INSTRUCTIONS FOR THE TASK
Using the data that follows, give the number of lines where the string "computer" occurs, and nothing else.

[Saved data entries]

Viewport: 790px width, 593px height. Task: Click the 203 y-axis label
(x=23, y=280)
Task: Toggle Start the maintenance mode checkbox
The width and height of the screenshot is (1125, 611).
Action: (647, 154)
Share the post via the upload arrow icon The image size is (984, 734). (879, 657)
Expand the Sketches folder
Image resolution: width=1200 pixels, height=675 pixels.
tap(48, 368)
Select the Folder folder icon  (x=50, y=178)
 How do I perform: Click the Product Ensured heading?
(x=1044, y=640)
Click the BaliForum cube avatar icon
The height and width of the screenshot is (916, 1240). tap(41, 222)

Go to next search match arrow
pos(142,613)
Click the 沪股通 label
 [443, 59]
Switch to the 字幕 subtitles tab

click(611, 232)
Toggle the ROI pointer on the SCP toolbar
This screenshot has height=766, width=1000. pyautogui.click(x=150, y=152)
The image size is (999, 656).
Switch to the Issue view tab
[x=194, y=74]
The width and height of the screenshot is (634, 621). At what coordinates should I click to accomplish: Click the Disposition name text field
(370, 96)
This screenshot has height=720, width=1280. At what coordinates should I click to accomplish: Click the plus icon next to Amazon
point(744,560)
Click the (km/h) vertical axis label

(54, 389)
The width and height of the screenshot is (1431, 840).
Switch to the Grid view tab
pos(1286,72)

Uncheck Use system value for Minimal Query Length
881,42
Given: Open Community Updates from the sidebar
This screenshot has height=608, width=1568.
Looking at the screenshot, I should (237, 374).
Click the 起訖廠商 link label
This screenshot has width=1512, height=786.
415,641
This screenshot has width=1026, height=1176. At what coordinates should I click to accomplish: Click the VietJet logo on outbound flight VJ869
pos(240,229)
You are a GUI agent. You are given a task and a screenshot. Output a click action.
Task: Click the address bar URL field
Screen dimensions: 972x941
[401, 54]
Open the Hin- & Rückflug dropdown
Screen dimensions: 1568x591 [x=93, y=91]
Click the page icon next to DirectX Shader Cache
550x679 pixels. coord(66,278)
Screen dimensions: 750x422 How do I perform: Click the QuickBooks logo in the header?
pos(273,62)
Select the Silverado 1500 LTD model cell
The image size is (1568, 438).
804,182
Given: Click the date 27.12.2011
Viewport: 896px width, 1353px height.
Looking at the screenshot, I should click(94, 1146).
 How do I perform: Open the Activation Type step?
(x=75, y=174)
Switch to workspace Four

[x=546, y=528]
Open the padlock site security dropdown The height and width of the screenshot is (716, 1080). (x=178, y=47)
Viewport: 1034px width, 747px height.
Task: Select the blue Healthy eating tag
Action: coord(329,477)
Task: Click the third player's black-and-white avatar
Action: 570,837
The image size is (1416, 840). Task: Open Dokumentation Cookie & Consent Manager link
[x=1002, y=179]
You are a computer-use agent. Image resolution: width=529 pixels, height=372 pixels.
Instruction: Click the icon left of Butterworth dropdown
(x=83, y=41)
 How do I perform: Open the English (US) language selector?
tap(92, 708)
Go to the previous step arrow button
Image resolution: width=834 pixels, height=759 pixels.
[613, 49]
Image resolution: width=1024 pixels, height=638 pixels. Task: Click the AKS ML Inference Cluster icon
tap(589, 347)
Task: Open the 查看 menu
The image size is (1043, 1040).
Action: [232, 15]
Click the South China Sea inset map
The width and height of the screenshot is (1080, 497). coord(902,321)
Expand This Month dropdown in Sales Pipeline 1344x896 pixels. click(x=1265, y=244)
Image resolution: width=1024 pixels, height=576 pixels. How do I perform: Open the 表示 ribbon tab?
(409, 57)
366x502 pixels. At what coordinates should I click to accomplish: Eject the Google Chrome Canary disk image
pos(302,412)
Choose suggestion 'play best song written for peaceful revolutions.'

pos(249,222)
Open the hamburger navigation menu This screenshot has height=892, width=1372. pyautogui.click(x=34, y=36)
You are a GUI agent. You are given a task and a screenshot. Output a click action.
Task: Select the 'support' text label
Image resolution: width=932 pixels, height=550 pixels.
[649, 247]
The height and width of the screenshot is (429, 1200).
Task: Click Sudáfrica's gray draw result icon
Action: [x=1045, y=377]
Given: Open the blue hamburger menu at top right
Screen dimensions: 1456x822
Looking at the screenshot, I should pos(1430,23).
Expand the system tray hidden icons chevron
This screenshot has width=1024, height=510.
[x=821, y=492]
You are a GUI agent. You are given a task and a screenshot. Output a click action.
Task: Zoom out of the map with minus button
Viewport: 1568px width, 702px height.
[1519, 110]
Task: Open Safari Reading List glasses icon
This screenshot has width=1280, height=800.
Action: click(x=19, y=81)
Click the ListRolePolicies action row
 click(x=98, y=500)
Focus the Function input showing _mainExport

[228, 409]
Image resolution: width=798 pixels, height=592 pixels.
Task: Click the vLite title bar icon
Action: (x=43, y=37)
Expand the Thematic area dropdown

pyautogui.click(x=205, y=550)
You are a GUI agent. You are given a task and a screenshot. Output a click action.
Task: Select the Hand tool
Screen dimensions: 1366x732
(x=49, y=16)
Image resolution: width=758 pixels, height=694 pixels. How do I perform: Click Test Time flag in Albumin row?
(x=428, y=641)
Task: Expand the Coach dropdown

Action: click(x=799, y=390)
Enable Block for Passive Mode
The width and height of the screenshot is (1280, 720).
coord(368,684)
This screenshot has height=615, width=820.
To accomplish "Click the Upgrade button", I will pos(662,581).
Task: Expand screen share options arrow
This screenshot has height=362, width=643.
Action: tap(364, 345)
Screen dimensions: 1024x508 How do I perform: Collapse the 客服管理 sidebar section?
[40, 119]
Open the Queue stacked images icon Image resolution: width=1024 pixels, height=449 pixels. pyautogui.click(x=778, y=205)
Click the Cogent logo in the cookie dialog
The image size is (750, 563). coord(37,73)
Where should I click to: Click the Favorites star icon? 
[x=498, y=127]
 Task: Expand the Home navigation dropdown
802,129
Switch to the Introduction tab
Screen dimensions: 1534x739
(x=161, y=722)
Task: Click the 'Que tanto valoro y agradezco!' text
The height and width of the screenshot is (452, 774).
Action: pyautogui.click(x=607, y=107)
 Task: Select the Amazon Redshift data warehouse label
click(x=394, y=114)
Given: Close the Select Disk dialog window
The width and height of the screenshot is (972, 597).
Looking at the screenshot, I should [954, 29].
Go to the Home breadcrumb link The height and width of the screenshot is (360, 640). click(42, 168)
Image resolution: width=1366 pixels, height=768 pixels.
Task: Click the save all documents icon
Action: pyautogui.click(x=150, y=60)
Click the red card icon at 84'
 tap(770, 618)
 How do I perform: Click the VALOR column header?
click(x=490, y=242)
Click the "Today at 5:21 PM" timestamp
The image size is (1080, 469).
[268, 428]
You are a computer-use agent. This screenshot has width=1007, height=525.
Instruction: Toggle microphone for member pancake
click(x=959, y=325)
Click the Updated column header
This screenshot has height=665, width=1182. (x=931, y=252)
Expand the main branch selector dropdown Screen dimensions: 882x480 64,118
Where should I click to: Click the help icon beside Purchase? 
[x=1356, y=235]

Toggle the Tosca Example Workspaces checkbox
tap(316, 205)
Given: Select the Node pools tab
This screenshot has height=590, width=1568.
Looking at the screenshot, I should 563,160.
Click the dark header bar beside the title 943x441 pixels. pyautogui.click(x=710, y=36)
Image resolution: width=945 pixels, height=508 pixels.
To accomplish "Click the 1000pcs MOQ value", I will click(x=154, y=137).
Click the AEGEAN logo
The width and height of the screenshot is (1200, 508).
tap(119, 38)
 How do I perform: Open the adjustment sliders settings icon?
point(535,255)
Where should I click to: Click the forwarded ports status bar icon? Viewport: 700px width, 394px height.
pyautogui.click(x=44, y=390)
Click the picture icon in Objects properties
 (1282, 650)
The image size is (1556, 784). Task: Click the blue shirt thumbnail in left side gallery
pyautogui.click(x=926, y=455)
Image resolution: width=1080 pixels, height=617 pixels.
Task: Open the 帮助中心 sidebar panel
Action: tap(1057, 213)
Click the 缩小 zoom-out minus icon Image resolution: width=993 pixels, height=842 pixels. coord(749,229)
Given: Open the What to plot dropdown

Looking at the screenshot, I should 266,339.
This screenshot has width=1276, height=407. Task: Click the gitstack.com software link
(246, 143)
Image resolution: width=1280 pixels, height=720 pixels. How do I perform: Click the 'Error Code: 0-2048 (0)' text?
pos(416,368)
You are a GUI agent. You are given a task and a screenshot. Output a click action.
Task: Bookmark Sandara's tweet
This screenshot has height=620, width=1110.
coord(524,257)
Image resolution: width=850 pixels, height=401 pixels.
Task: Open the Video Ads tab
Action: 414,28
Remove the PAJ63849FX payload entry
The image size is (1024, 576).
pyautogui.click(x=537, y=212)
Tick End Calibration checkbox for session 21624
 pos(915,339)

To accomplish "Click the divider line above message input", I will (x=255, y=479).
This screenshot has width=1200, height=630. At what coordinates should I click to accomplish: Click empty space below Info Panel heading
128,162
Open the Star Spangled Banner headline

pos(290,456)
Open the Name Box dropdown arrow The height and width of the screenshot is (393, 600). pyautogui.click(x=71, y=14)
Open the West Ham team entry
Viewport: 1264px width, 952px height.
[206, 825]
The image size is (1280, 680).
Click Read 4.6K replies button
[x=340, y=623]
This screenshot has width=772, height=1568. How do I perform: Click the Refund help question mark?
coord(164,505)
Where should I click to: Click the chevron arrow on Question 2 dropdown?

ANSWER TO THE EXERCISE
2